Im Finale entwickelte sich eine regelrechte Vehemenz, die aber den sauberen Klang nicht vermischte. Noch einmal nahm das Orchester (nun im Tutti) das Vibrato von Truls Mørk ab. Als Zugabe spendierte er Pau Casals‘ »El canto de los pájaros« – ein schönes Stück, aber es scheint, als wäre die Encore-Auswahl der Cellisten auf Bachs Sarabanden und diesen Casals reduziert.

Dabei stand der eigentliche Höhepunkt noch bevor, denn Béla Bartóks Konzert für Orchester (SZ 116) gehört zu den anregendsten Werken der Orchesterliteratur. Und wieder hatten die Kontrabässe den Vortritt, diesmal allerdings mit eindeutigem Motiv. Das verteilte sich flugs durchs Orchester, bewies Potential, setzte zum Sprung an …
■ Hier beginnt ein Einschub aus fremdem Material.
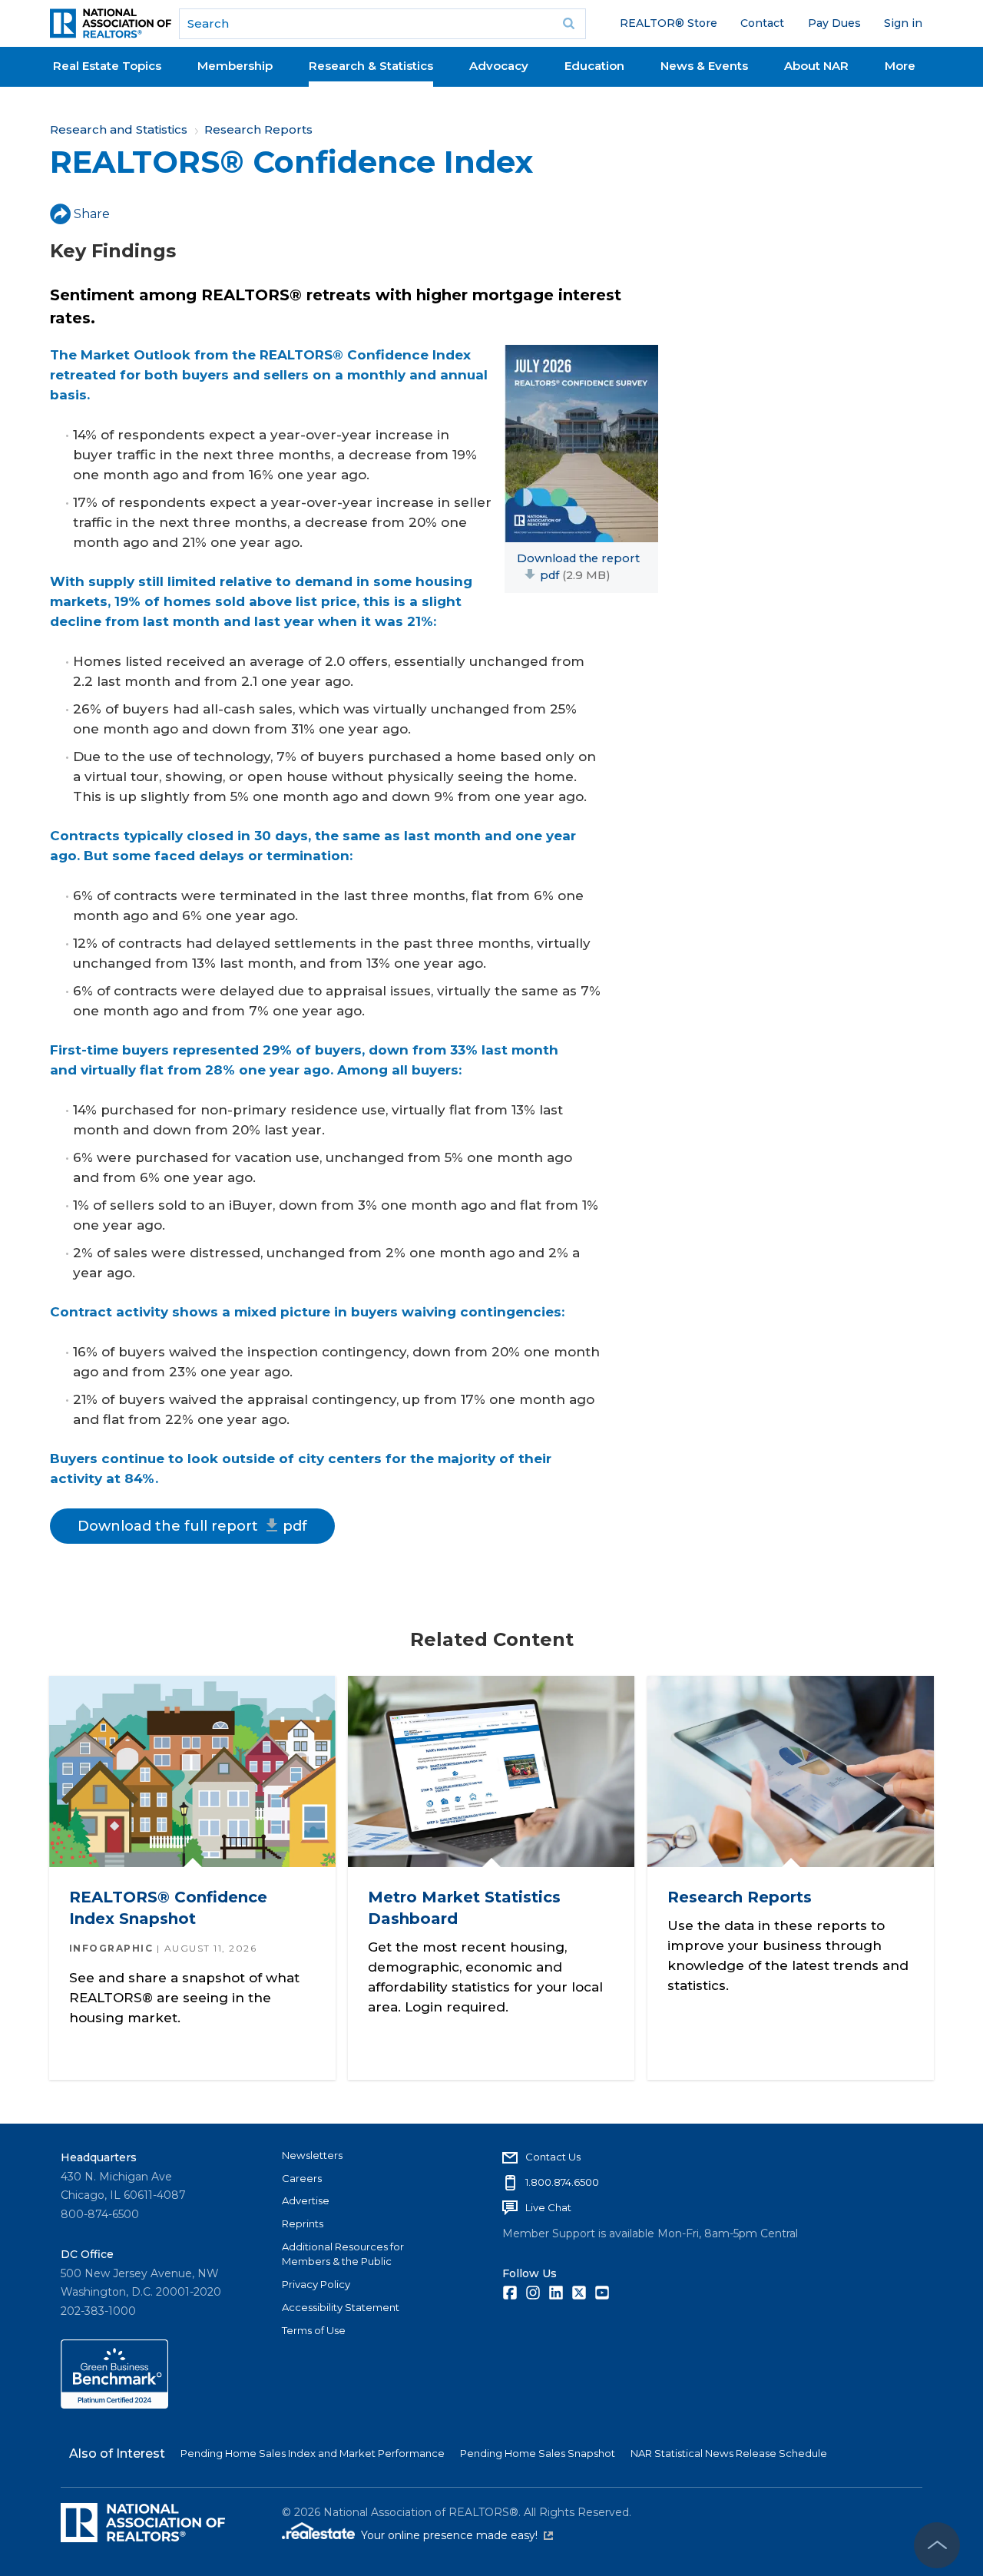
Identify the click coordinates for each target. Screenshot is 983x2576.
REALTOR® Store (668, 23)
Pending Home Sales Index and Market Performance (312, 2453)
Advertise (305, 2200)
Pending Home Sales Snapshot (537, 2453)
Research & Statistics (371, 65)
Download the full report (192, 1526)
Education (594, 65)
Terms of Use (314, 2330)
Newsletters (312, 2155)
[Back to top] (937, 2545)
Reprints (302, 2223)
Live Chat (548, 2207)
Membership (235, 65)
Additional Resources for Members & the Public (343, 2254)
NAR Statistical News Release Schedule (729, 2453)
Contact (762, 23)
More (900, 65)
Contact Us (553, 2157)
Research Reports (258, 129)
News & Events (704, 65)
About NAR (816, 65)
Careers (302, 2178)
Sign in (903, 23)
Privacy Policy (316, 2284)
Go (569, 23)
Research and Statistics (118, 129)
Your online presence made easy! (457, 2535)
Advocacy (498, 65)
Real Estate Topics (107, 65)
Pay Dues (834, 23)
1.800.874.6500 (562, 2182)
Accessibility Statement (340, 2307)
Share (92, 214)
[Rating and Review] (114, 2405)
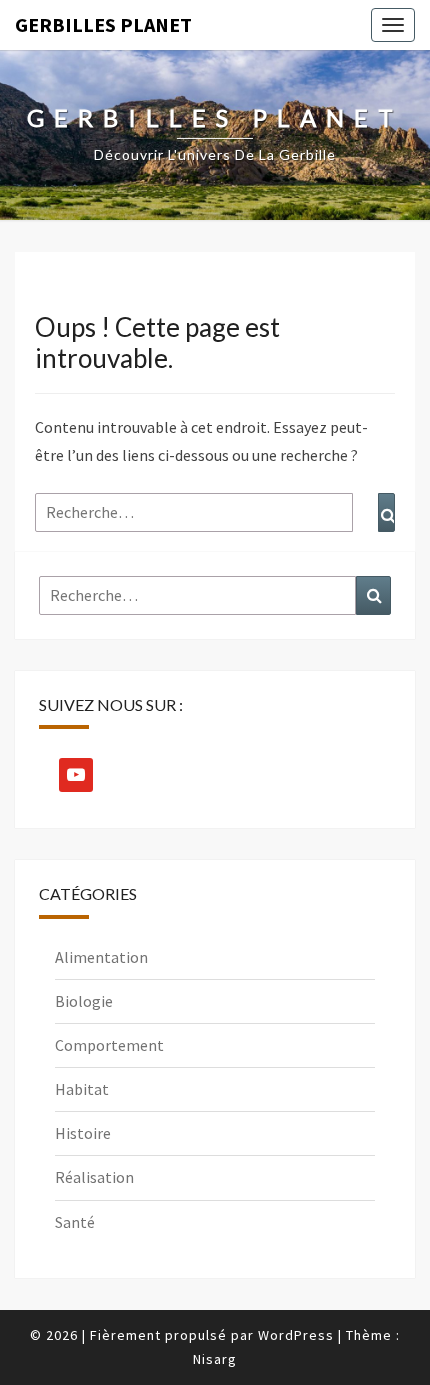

Die Präzision blieb zwar erhalten wie die Sauberkeit im Ton und der Witz, jedoch spätestens im dritten Satz fehlte dem allmählichen Verlauf eine Pointe, die Spannung. Die Ingredienzen blieben hervorragend, waren nun um den herrlichen Blechbläserchor von Trompeten und Posaunen erweitert, die auch einmal an ein Consort erinnerten. Die Soli, grazil platziert, verdichteten sich zu einem konzertanten Plateau – durchaus eine andere Klangmischung als in einer Sinfonie. Trotzdem fehlte hier und da der Funke, der Bartók so entzündlich machen kann. Vielleicht braucht die Gelassenheit manchmal einen größeren Impuls.